Naidu, Rodrik, and Zucman may have trouble finding debate partners who will defend ideological, fundamentalist, fetishist neoliberalism. As a personal favor to the authors, whom I like and respect, I will volunteer to be at least a neoliberal—I hope to be excused from the other labels.

If the publication had asked me to engage with Naidu, Rodrik, and Zucman, I would have insisted that first they rewrite their essay to take out all of the boo-words and straw-man accusations. To tolerate below-the-belt intellectual punches because you “like and respect” the perpetrators is to commit a version of the ad hominem fallacy.

Or to boil it down: Don’t feed the trolls.

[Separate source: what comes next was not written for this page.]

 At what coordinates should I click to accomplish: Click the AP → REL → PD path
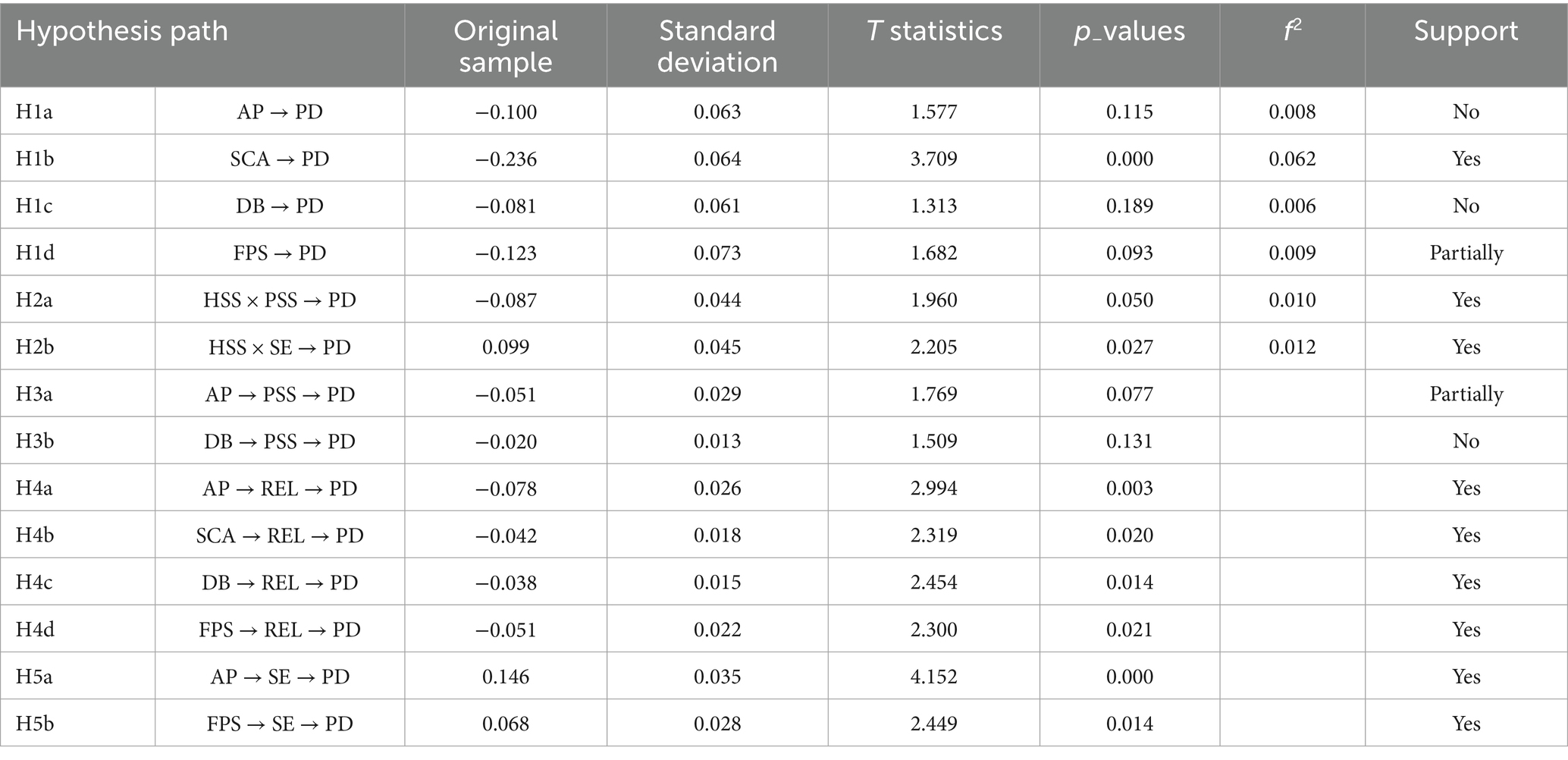click(x=280, y=488)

6 thoughts on “William Easterly feeds the trolls

  1. What “fetishes” do neoliberals have and how do they differ from beliefs that we normal, unbiased people have?

  2. Easterly, who is great on development economics, is disagreeing with the bad logic arguments against too much market put out by Naidu+, called “market fundamentalism”

    There is, quite simply, too much straw-manning going on in this debate. Market fetishism implies laissez faire with no role for government, while market criticism gets unfairly associated with the North Korean approach to inequality. Both sides talk only about the danger in one direction and not the other.

    Easterly is good about noting examples where bad gov’t is a disaster, but where “more market”, like in China, has resulted in far more growth. He mentions the positive sum nature of trade, while doing the almost-required anti-Trump critique against a trade war. (No mention of how Trump has made lower tariffs with Canada, Mexico, and the EU — negotiated because of a willingness to increase tariffs. Which hurt the US; but hurt the trade partner far more.)

    as Naidu and his co-authors make clear, their real enemy is inequality, and they see fighting it as a moral value. That value is common, but it is not the only one. Some voters also value personal rights and self-determination, while disliking coercion and dictation by others.

    I, too, am becoming more concerned about inequality, but other issues remain important.

    Now I’m reminded that, on the victim-victimizers axis, with inequality one can become a “victim” at the 50%, 80%, even 90% income level, relative to the huge incomes and wealth of the top 1%, now often the top 0.1%.

    As victims become more socially superior, those not in the top 1% can claim victimhood status with such a focus on inequality, and they will do so.

    Still, the capital gains tax rates should be as high, or higher, as the income tax rates. Plus there will be increasing calls for land & financial asset wealth taxes.
    Somewhat in sync with Tucker Carlson’s Jan. screed.

  3. You’re witnessing the process whereby a word gets “owned” by the targets of a pejorative and is rendered into a badge of pride. Like “Obamacare.” And unlike that one, “neoliberal” doesn’t even sound somewhat inherently insulting. “New liberal.” So?

  4. Those of us on the freedom/tyranny axis are often accused of worshiping at the altar of capitalism. I’d really like to know where that altar is located because, given the results around the world and in my own simple life, I’d gladly make a pilgrimage there to burn some incense or sacrifice a cornish hen.